[critique] The Exterminating Angel : L'enfer sur scène à Bastille

© Agathe Poupeney / OnP

Il y a 62 ans sortait le film le plus magistral de Luis Buñuel, L’Ange exterminateur. Un huis-clos subversif de bourgeois enfermés par une force invisible. Le chef-d’œuvre en devient un autre, porté depuis 2016 par le compositeur Thomas Adès. Cette opérette en trois actes déploie son envoutement noir à l’Opéra Bastille jusqu’au 23 mars.
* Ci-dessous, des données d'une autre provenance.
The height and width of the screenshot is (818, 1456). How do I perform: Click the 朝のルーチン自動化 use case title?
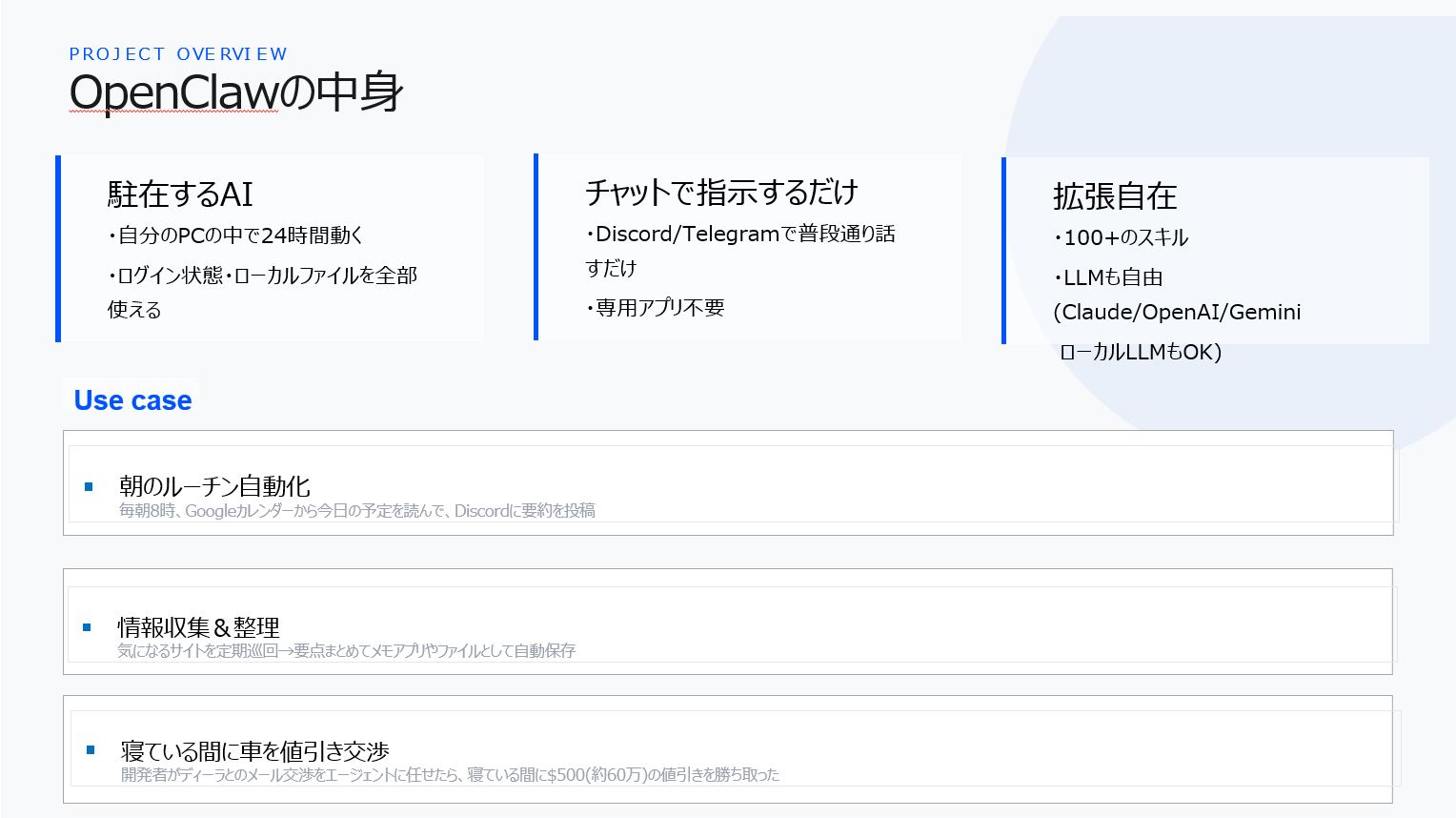[214, 486]
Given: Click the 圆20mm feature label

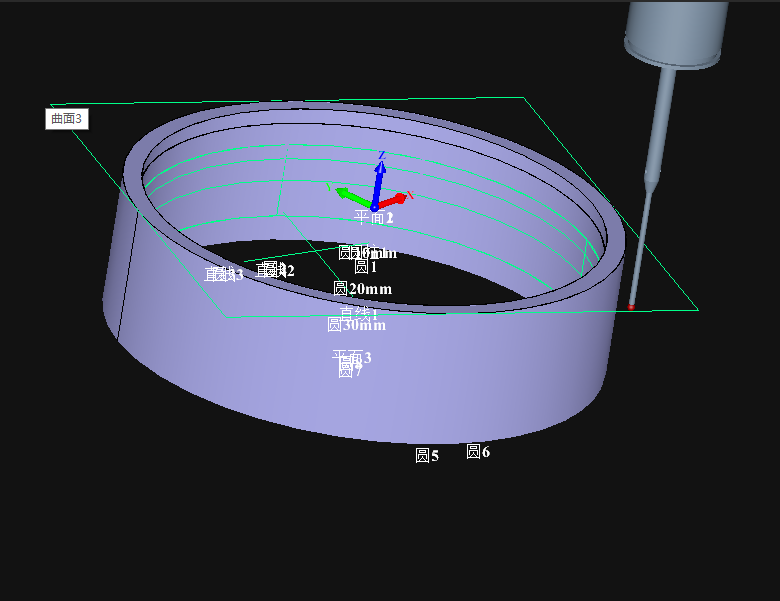Looking at the screenshot, I should click(x=362, y=289).
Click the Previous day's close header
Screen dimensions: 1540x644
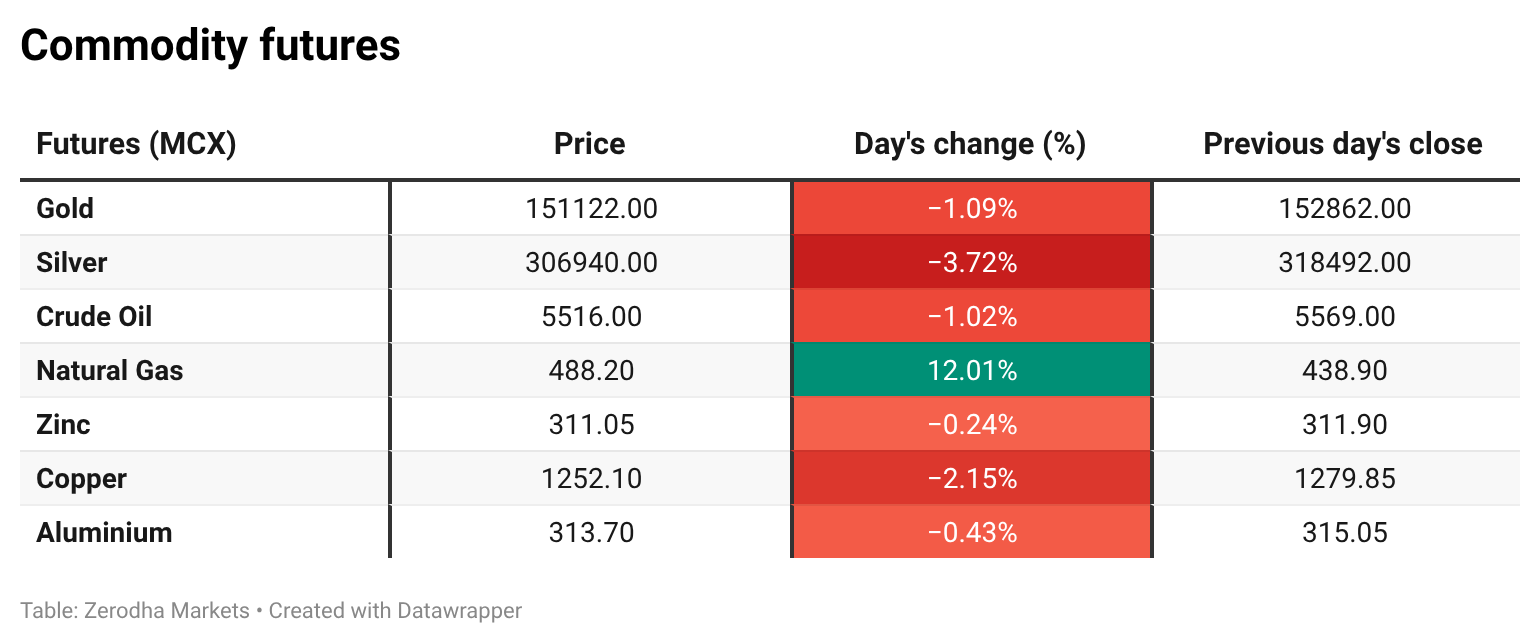pos(1342,144)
Du surréalisme au royaume d’Adès

Un aristocrate mexicain, à la sortie de l’opéra, invite ses convives à un somptueux dîner. Se produit alors un étrange phénomène : malgré leurs espoirs et tentatives désespérées, plus personne ne va pouvoir quitter la maison. Un huis-clos tant physique que psychologique pour une assemblée de bourgeois retenus par une force invisible. La pénurie d’eau, de nourriture et la promiscuité auront tôt fait de révéler la nature profonde de chacun.

Une malédiction pour faire tomber les masques, une satire du monde bourgeois, c’est l’enfer que propose le surréaliste Luis Buñuel, dans son chef-d’œuvre de 1962, L’Ange exterminateur. L'adaptation de cette œuvre cinématographique en opéra, réalisée par le compositeur Thomas Adès et le librettiste Tom Cairns en 2016, a permis de transposer la puissance évocatrice du film sur la scène lyrique. Fasciné par la liberté de Buñuel à son paroxysme dans le film, Thomas Adès a souhaité lui donner une identité sonore, l’extraire de l’écran pour la traduire en « opérette très sombre », en « horreurette », dit-il, à propos de ces « animaux sous le vernis » que sont les hommes.

L’enfer du décor

Quel écrin donner à cette danse de mort, à ces corps portés par des voix somptueuses, sans failles, et les harmonies d’Adès ? Pour cette reprise parisienne, l’Espagnol Calixto Bieito, dont on peut avoir vu la Carmen à Bastille en 2022, plonge la fable surréaliste dans l’immensité blanche d’un salon ovale tournant. Une antichambre neutre de toute fioriture, sinon la table du dîner, prétexte à cette réunion, créée par la décoratrice Anna-Sofia Kirsch. La transposition du film en noir et blanc à la scène s’opère via un choix de costumes des années 1960. La chatoyance des robes de bal des dames va, comme les smokings des hommes, comme les mœurs et la distinction de cette classe sociale, finir en lambeaux pour laisser les personnages dans leur réalité nue, grotesque. Une composition chorégraphiée avec la lumière, travaillée avec l’humour même, pour rendre le cynisme dans le grave tel que dans l’œuvre filmique originale.

« L’Ange » de Buñuel, filtré par la personnalité et le talent de Cairns et du bien-nommé Adès trouve ici à la fois un écho puissant mais aussi une singularité propre. Quand l’enfer confine au sublime, on applaudit.